Die Tür war nur angelehnt. Am Schloss entdeckte er kleine Kratzspuren, deren Ursprung er sehr gut kannte. Er schüttelte mahnend den Kopf und stieß die Tür auf.
"Hallo?"
"Logan?" Er runzelte die Stirn. Die Stimme klang merkwürdig brüchig und leise. So kannte er sie nicht. Er trat um die Ecke. Dort saß sie, auf einem eingestaubten Küchenstuhl, ein Bein nach oben gezogen, der Pferdeschwanz halb aufgelöst und Blut an der Schläfe und auf ihrem weißen Shirt. Sie starrte ihn an, die dunklen Augen aufgeschreckt, und zugleich zornig.
"Lässt du dich auch mal blicken?", fuhr sie ihn an.
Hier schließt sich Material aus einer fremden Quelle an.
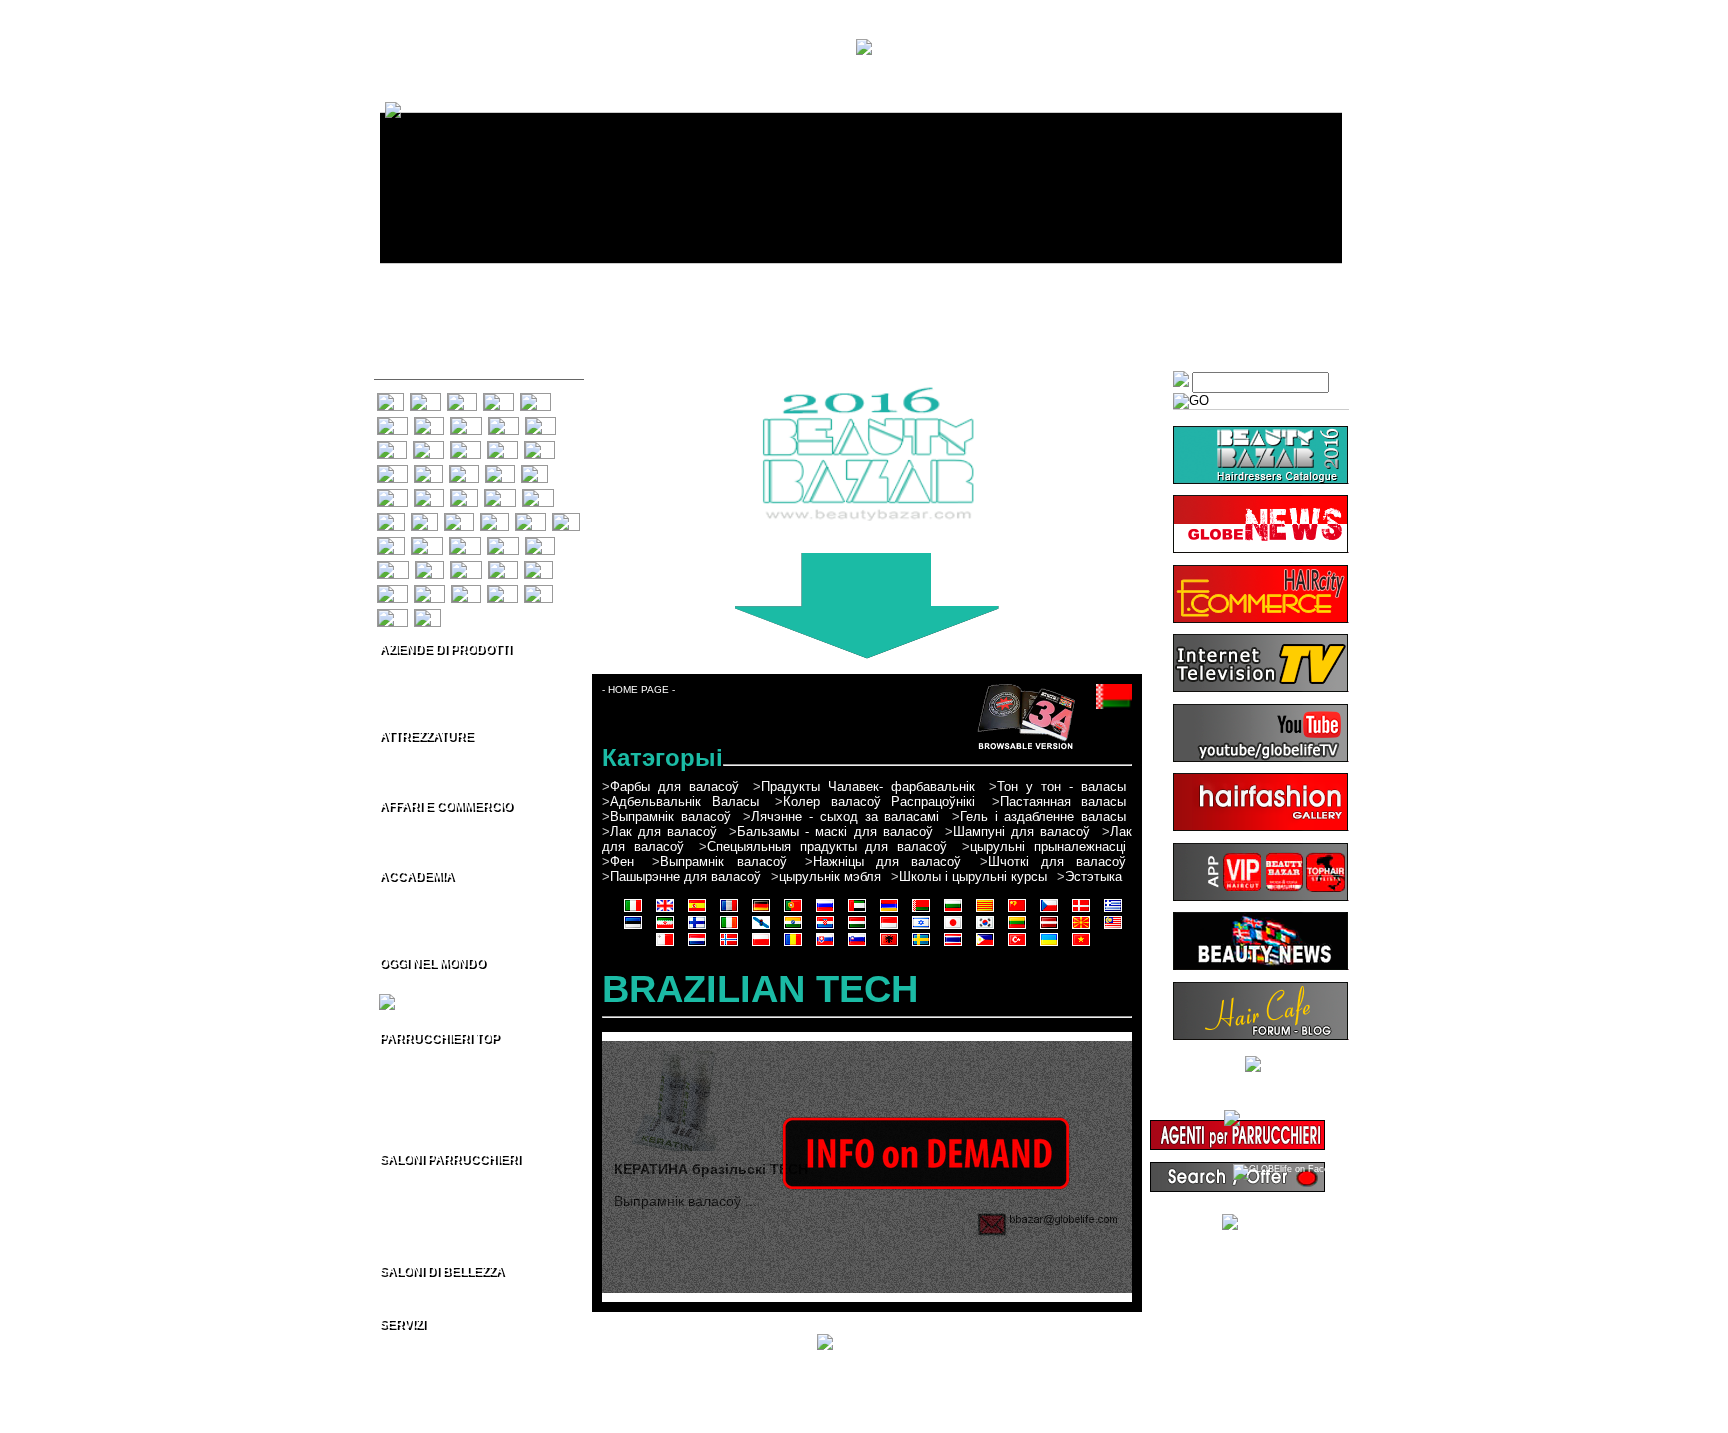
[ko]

Sie wischte sich den Dreck aus dem schwitzigen Gesicht.
"Tut mir leid, dass ich nicht früher konnte. Ich musste was erledigen", verteidigte sich Logan und hob abwehrend die Hände.
Grimmig verzog sie das Gesicht. "Ach ja? Lüg mich nicht an. Ich hab's satt. Ich weiß genau, wo du warst und was du wirklich gemacht hast." Sie funkelte ihn an, den Hass in ihrem Blick war er nicht gewohnt. Geschockt starrte er sie an. Was sollte er jetzt machen? War er aufgeflogen?
Ihre Mundwinkel hoben sich, ein humorloses Lachen schallte durch den Raum. "Was denkst du, warum ich hier bin?" Er antworte nicht. "Ich wurde von den Leuten verfolgt, die eigentlich dich verfolgen wollten. Die wussten, das wir zusammen waren." Er hob verwirrt die Augenbrauen und erneut lachte sie auf, diesmal war es jedoch ein hasserfülltes, bitteres Lachen. "Ja, richtig gehört. Es ist vorbei. Ich weiß jetzt, wer du wirklich bist. Und wie du wirklich bist. Und ich weiß auch, bei wem du heute den Tag verbracht hast. Versuch gar nicht erst, dich rauszureden." Ihre Hand fuhr über das halb getrocknete Blut an ihrer Schläfe, sie erhob sich und stolzierte an ihm vorbei, nicht ohne ihm einen giftigen Blick zu schenken.
"Kim..." Der Name fühlte sich an wie Gift auf seiner Zunge.
Bevor sie zur Tür hinausging, drehte sie sich um und starrte ihn an. "Wenn du ein bisschen was gutmachen willst, sag ihr die Wahrheit. Sie braucht sich nicht auf den Arm nehmen zu lassen."
Und damit verließ Kim Deep Water das Apartment. Er würde sie nicht widersehen. Sie sorgte dafür. Nicht nur wegen ihm, sondern auch wegen den Gefahren, die ihr Beruf brachte, änderte sie ihren Namen und verschwand von der Bildfläche. Bis zwei Monate später eine junge Kampflehrerin vor dem Gebäude der Blue Reef High aus einem schwarzen Auto ausstieg und sich als Alisha White vorstellte.